- _PROVIDED PASSAGE_:
It could take the county years to pull together enough funding for a new building, but Grand County Sheriff Steve White said major repairs to the jail can’t be delayed for much longer.

“No matter what we do, some issues need to be addressed very soon,” White told The Times-Independent last month.

Grand County Facilities Supervisor Marvin Day agreed that the county must commit to some improvements in the immediate future.

“This jail can’t continue to function the way it is, safely,” Day said April 4.

White said he cannot discuss one of the jail’s biggest maintenance-related problems due to concerns about employee safety. But there is no shortage of other issues to talk about, from the jail’s leaky roof to worn-out flooring and kitchen facilities that are in “horrible” shape, according to Grand County Council chairman Lynn Jackson.

A draft impact fee plan from county contractor Horrocks Engineers estimates that it would cost about $1.5 million to resolve the most pressing maintenance issues at the jail. However, White said the actual numbers might be much higher.

For one thing, the plan does not specify how much it would cost to move the jail’s inmates to another facility during renovation work. Nor does it account for any unanticipated problems that might pop up as crews make repairs.

Beyond the jail’s short-term maintenance needs, it would cost about $4 million to remodel the 64-bed facility, according to the plan. In comparison, the plan projects that it could cost anywhere between $11.3 million and $17.5 million to build a new law enforcement center, depending on the design.

But the plan acknowledges that the $4 million figure is a lowball estimate.

If the county wants to bring the jail into compliance with updated building codes, energy codes or Americans With Disabilities Act requirements, overall renovation costs would undoubtedly increase, the plan states.

However, there would be serious drawbacks to refurbishing the current space and leaving it at that, according to the impact fee plan.

The jail, which was built in 1937 and renovated in 1992, is plagued by a number of architectural and design flaws, according to the plan.

Unsafe conditions inside the jail’s vehicle bay expose officers to unnecessary risks, and blind corners inside the jail itself pose additional threats to their safety, the plan says.

Grand County Council Administrator Ruth Dillon said she doesn’t see any way around the latter concern.

- _ACTIONS TO TAKE_:
[1] Duplicate the passage from the jail article from "Unsafe conditions inside" up to and including "the plan says.".
[2] Name every person mentioned by name in the jail article, along with the title the text gives each one.

- _DATASET EXCERPT_:
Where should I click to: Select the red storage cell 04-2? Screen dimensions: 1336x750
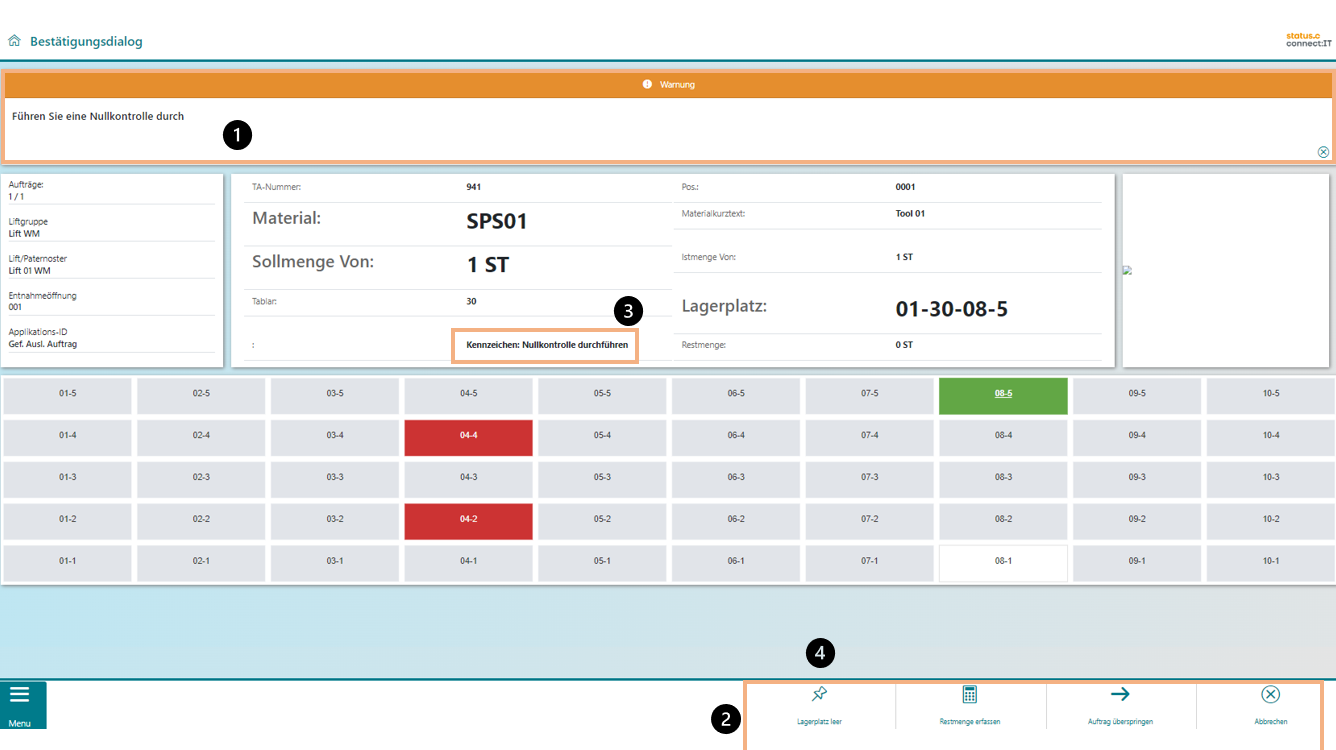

- _RESPONSES_:
[1]
Unsafe conditions inside the jail’s vehicle bay expose officers to unnecessary risks, and blind corners inside the jail itself pose additional threats to their safety, the plan says.

[2]
- Steve White: Grand County Sheriff
- Marvin Day: Grand County Facilities Supervisor
- Lynn Jackson: Grand County Council chairman
- Ruth Dillon: Grand County Council Administrator